Direção: Lewis Klahr
Título Original: Circumstancial Pleasures (2020)
Gênero: Experimental
Duração: 1h 5min
País: Estados Unidos

Prazeres Circunstanciais

Filme de Plástico

Desde a sinopse, “Prazeres Circunstanciais” traz o experiente realizador e professor norte-americano Lewis Klahr em sua firme proposta de contemplação do atual zeitgeist. Todavia, vale uma observação existencial sobre nossa total falta de controle sobre o zeitgeist dos últimos tempos, principalmente a partir de março deste ano. Uma sociedade que se viu impedida de realizar trocas diretas, que precisou se adaptar a desenvolver quase todas as suas atividades dentro de casa, através de um ecrã. Porém, o cineasta nos fornece ferramentas de consolidação do momento no qual passamos – e que, no caso dos Estados Unidos, terá em 2020 dois grandes eventos fundamentais.

O primeiro já passou, ocorreu de forma espontânea. O movimento Black Lives Matter, que há alguns anos vem aumentado sua penetração nos debates públicos, explodiu de vez com o assassinato de George Floyd pelo policial Derek Chauvin, em Minneapolis. O filme de Klahr não poderia deixar de abordar a questão racial em suas colagens – mesmo que ela surja de maneira residual, já que a intenção da criação aqui pareça seguir o viés mais econômico. Portanto, a tensão relacionada à raça aparece por força dos indicadores sociais, também expressão velada do racismo da sociedade norte-americana.

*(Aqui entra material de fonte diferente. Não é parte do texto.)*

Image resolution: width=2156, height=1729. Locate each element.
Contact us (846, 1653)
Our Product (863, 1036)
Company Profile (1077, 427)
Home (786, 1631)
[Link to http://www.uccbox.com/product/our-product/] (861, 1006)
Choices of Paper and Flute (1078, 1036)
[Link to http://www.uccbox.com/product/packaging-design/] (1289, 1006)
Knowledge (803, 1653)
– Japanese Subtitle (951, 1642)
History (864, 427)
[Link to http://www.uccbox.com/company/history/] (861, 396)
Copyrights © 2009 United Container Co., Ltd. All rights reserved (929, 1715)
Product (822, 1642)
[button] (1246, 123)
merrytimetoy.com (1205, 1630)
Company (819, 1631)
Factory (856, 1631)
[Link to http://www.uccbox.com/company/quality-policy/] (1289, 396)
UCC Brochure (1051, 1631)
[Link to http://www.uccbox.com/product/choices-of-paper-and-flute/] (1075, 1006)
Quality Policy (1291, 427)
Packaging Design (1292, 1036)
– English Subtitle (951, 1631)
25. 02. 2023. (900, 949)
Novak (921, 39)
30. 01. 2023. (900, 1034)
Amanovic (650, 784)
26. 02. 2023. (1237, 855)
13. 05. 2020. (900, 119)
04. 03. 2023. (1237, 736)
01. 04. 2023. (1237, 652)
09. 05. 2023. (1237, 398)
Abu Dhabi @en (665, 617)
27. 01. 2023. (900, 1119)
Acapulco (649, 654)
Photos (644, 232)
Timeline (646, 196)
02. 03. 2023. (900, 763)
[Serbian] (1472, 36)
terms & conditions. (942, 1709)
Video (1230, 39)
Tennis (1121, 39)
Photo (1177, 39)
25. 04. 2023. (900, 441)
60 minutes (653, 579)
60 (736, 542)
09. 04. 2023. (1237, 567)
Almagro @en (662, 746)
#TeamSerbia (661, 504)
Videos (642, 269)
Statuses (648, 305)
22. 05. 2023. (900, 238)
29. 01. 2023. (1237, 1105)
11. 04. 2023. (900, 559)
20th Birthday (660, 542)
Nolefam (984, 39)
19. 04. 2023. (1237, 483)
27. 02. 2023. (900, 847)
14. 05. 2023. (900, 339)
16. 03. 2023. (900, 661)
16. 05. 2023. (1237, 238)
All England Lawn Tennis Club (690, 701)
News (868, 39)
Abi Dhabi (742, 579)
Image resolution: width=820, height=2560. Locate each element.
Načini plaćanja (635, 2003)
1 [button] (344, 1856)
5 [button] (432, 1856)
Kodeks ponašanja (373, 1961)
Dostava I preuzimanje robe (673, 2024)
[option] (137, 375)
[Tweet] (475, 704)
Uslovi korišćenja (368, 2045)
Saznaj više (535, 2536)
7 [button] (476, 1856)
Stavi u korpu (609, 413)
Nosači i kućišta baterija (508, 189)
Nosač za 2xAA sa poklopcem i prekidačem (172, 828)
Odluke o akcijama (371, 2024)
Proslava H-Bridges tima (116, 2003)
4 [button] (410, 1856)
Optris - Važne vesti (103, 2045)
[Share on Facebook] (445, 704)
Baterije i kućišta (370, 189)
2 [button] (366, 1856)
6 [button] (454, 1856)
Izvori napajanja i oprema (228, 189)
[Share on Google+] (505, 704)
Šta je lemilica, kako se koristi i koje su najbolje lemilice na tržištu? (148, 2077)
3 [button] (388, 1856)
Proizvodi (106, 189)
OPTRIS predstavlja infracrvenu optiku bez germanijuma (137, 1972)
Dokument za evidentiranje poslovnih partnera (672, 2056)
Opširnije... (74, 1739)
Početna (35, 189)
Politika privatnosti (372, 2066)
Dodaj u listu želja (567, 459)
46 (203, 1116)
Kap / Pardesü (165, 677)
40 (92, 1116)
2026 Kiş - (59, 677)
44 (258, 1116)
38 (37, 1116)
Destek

O segundo evento tem data marcada e acontece a cada quatro anos. Dia 3 de novembro saberemos se Donald Trump seguirá como Presidente do país de Klahr e outras trezentas e trinta milhões de pessoas. “Prazeres Circunstanciais” surge, então, como um grande panorama do que define a sociedade na qual se insere. Seus elementos de destaque nas sequências curtas que compõe o todo já seriam o suficiente para compreendê-la. Vale destacar dois. Um barril de petróleo surge de forma constante, nas mais diversas proporções em relação ao restante da criação cênica do diretor. Uma commodity que tempo nenhum diminui a relevância. Todavia, ao longo do governo do agente laranja, a exploração de petróleo e gás ganhou uma importância crucial para os Estados Unidos. E, vejam bem, seguindo políticas pensadas pelo administração anterior, de Barack Obama. Vale a menção ao nosso texto sobre o filme “A Nova Era do Petróleo“, que assistimos durante a cobertura da 9ª Mostra Ecofalante de Cinema e que desenvolve essas questões.

Outro elemento é a pílula. Várias, de todas as cores, alinhadas a outras formas de entorpecimento da população, legais ou (ainda) ilegais. A indústria farmacêutica virou peça-chave na contemporaneidade, porque estamos todos doentes. Das mais diversas maneiras. O psicológico que afeta o corpo, que não deixa a mente se curar. Um looping de dores e angústias – e auto-mediação. Sensação recriada por Klahr na trilha, que se vale da noise music, tal qual outra obra assistida ao longo do Festival Ecrã, chamada “CidadeFantasma“. Aliás,as duas produções dos Estados Unidos dialogam entre si. Isto porque “Prazeres Circunstanciais” se utiliza da simbologia norte-americana como protagonista, tal qual o média-metragem de jonCates. Porém, enquanto o faroeste da sessão anterior traz os símbolos clássicos, aqui estamos diante de uma criação mais cosmopolita – e mais moderna.

As provocações do diretor vão quase sempre no sentido da economia. Atrela o consumo à radioatividade e traz algumas vezes metáforas da precarização do trabalho, com braços esmagando pontos de fábrica. Uma política que nos serve e nos destrói. Permite que produtos se mantenham a preços atraentes, garantindo maior lucro da classe empresária. Mas, ao mesmo tempo, acaba com a saúde do trabalhador, diminui seus ganhos – e mais adiante lhe tira o sustento.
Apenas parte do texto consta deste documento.